これは、HomeGoods親会社TJXの2025年度第4四半期の好調な業績から明らかであり、最近ではEコマース大手ウェイフェアの第2四半期決算報告でも確認された。同社は第2四半期の売上高が予想外に力強く5%増加し、ウォール街を驚かせた。

2月のアナリスト向け電話会議で、TJXのアーニー・ハーマンCEOは同社のホームグッズ部門の積極的な計画について語り、「ホームグッズと一部のアクセサリービジネスはアパレルよりも好調だった」と述べ、既存店売上高は前年同期比4%増だった。当時、ホーム部門は1,000店舗を展開しており、長期的には1,800店舗まで拡大する計画だ。業界ニュースサイトhomepagenews.comの6月の見出しには「HomeGoodsが不確実な時代にTJXを牽引」と宣言されていた。

同様の展開が、家具やアクセサリーのEコマース企業であるウェイフェアでも見られる。同社の売上高と利益は2020年に急増し、2021年にピークを迎えたが、それ以降は横ばいとなっていた。直近12カ月間の売上高120億ドルに関する最新の好調な財務報告は、過去2年以上の横ばい傾向からの顕著な脱却だった。主にアパレル小売業であるTJXは、2025年度のHomeGoods部門の売上高が94億ドルだったと報告している。

TJX、ウェイフェア、そして世界最大のカテゴリープレーヤーで米国で急速に拡大しているイケアの見通しは、いくつかの競合他社の不運によって向上している。ベッド・バス・アンド・ビヨンドは2023年に倒産し、約400店舗を閉鎖し、アット・ホームは最近破産を宣言した後、米国で30店舗を閉鎖している。

現在Beyond Inc.として知られるEコマースホームグッズ企業のオーバーストックは、第2四半期の売上高が22%増加したと報告したが、前年同期比では29%減少しており、売上高は過去4年間減少し続けている。

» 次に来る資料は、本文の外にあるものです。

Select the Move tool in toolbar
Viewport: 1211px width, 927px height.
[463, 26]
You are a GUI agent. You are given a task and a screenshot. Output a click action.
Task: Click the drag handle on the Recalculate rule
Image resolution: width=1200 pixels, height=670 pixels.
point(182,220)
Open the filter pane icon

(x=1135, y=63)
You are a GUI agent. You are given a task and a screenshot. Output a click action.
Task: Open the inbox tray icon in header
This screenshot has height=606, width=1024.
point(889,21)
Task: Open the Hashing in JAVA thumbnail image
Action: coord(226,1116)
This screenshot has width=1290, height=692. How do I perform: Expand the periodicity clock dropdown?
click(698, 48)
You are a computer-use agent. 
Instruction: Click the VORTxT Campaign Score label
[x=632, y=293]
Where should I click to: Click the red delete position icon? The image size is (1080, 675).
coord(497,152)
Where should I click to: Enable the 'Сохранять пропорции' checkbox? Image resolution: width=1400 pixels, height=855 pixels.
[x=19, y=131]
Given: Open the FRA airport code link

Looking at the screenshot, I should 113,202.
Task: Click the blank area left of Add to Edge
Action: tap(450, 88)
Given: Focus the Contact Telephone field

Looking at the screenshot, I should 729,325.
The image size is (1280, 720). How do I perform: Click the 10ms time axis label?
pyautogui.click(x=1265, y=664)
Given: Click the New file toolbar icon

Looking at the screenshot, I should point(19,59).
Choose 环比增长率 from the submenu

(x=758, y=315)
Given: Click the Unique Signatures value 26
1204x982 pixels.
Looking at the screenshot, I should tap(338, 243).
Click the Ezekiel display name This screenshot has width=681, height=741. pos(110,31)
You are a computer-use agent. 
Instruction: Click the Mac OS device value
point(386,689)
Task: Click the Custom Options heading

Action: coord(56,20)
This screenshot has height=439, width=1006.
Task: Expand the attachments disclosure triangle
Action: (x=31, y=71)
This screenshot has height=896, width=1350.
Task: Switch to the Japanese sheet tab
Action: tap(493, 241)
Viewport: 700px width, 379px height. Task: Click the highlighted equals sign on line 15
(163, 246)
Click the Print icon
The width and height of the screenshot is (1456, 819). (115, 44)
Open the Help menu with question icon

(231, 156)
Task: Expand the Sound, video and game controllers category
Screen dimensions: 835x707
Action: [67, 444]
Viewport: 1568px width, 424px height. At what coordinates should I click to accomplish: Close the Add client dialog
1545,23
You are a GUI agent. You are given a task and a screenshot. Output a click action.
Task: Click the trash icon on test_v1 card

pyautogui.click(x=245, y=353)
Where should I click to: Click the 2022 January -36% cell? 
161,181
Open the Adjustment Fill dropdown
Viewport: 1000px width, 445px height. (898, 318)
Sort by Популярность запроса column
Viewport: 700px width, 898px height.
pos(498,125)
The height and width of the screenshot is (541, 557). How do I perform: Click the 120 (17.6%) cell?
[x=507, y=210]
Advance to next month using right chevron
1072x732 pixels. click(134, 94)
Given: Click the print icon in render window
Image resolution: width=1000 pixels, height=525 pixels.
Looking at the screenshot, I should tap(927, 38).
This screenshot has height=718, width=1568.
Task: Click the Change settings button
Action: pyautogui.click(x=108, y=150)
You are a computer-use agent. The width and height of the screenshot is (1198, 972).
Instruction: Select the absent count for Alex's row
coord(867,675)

TJXとウェイフェアは直接の競合だが、大きな違いがある。TJXは実店舗の小売業者で、顧客は商品を見て触れ、欲しいと思っていなかったり必要と感じていなかったりするアイテムを発見できる。(TJXはEコマースチャネルを運営していたが、最近閉鎖した。)

一方、ウェイフェアはこれまで完全なEコマース企業で、最近シカゴに初の実店舗をオープンしたばかりだ。ニラジ・シャーCEOはアナリストに対し、シカゴ店は繁盛しており、アトランタニューヨークデンバーに新店舗を計画していると語った。

明らかに両社はホームグッズに明るい未来を見ており、それも当然だ。不動産市場は悲惨な状況にある。米国国勢調査局のデータによると、米国の既存住宅販売数は、2010年の大不況の底とほぼ同じレベルであり、人口が20%少なかった30年前とほぼ同じ水準だ。

一方、住宅ローン金利は専門家が市場を活性化させ始めるとする「スイートスポット」である6%をはるかに上回っている。しかし、インフレ調整後の住宅価格がどれほど高騰しているかを考えると、この基準はあまり意味をなさないかもしれない。

連邦準備制度理事会(FRB)のデータによると、2009年の一戸建て住宅の中央値は22万1000ドルで、インフレ調整後の現在の価値は33万3000ドルとなる。しかし、現在の中央値は41万1000ドルで、インフレを23%上回るプレミアムとなっている。この規模の価格修正が起これば、家計の純資産が数兆ドル消失する大惨事となるだろう。

住宅の供給と手頃な価格の危機が、特に通常の経済予測を曇らせている経済的不確実性の文脈では、近い将来に解決するシナリオを描くのは難しいだろう。

アメリカ人が過去2年間と比べて旅行やエンターテイメントへの支出を減らしていることは分かっている。これにより、住空間の模様替えや住まいのリフレッシュがトレンドとなり、長い間失われていたホームエンターテイニングの芸術が復活する可能性も期待できる。